DOCUMENT EXCERPT
== == ==

Test 2 Flashcards
Chapters 6 & 7
Market Structure
- Most healthcare markets are regional in nature
- There are travel limits beyond which most consumers will not venture
- Greater share of the market leads to greater leverage when negotiating health plans.
Charge Description Master (CDM)
A list of all items for which a firm has established specific prices.
Cost Shifting
The increasing payment from payers to cover losses from governmental and charity patients.
Discounts from Billed Charges
A negotiated reduction from list price granted to a health plan or uninsured patient.
Uncompensated Care Percentage
The cost of care provided to indigent patients after subtracting any payment.
Outlier Provision (Stop-Loss)
A provision that specifies that the hospital may pay on a basis other than per diem or case if charges exceed a specific limit.
Payment Basis
Defines how the actual payment will be made.
Three Primary methods:
1) Cost
2) Fee Schedules
3) Price-related
Unit of Payment
Defines how the services provided are consolidated into an actual claim.
Two Primary Methods:
1) Specific Services- Individual items listed in a claim
2) Bundled Services- Specific services listed in a claim are paid on some aggregated basis (i.e. DRG, per diem)
Factors Influencing Pricing
The establishment of CDM prices and the negotiation of managed care contracts.

== == ==

Copy out the healthcare finance flashcards word for word, from "Charge Description Master" through "subtracting any payment.".

DATASET EXCERPT
== == ==

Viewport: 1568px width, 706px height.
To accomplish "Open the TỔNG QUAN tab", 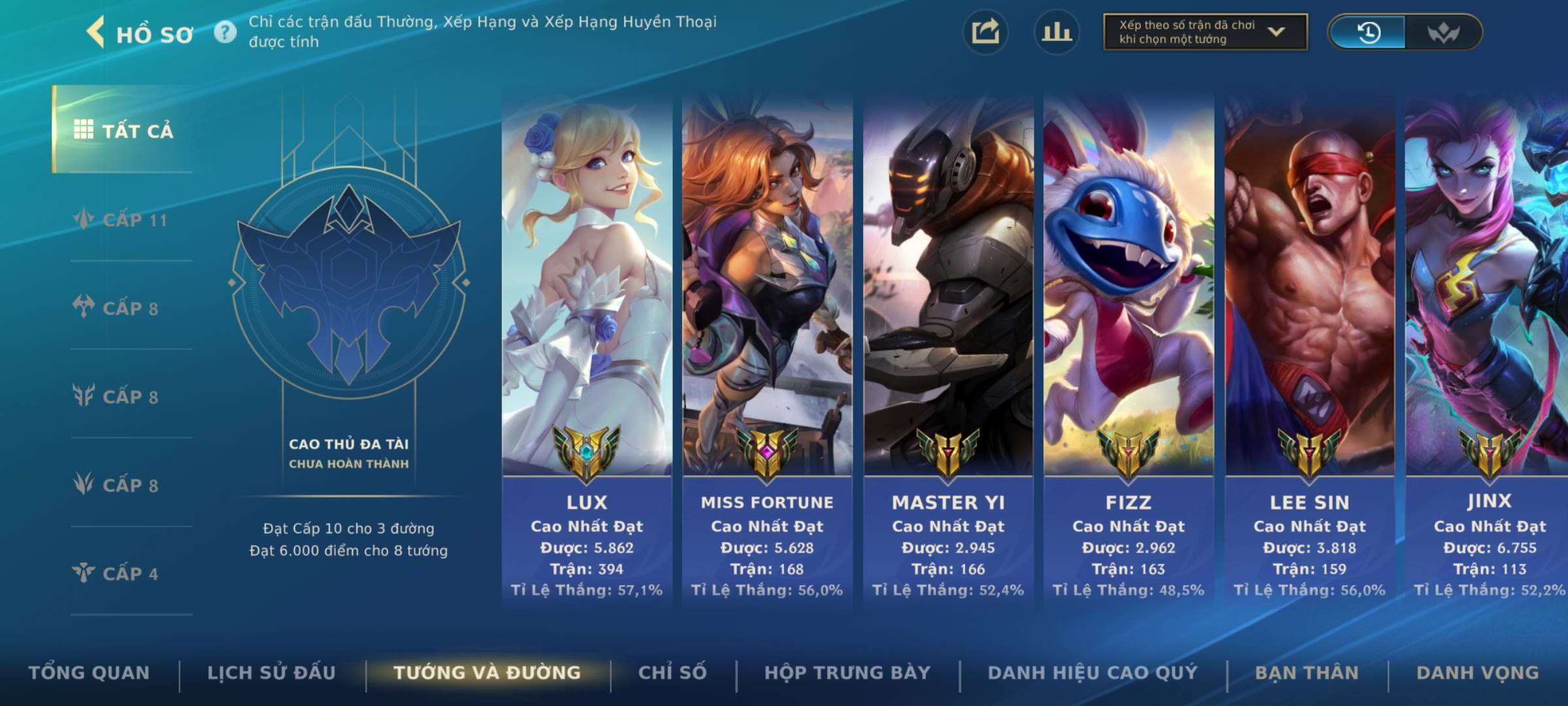I will tap(89, 673).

== == ==

EXERCISE RESULT
Charge Description Master (CDM)
A list of all items for which a firm has established specific prices.
Cost Shifting
The increasing payment from payers to cover losses from governmental and charity patients.
Discounts from Billed Charges
A negotiated reduction from list price granted to a health plan or uninsured patient.
Uncompensated Care Percentage
The cost of care provided to indigent patients after subtracting any payment.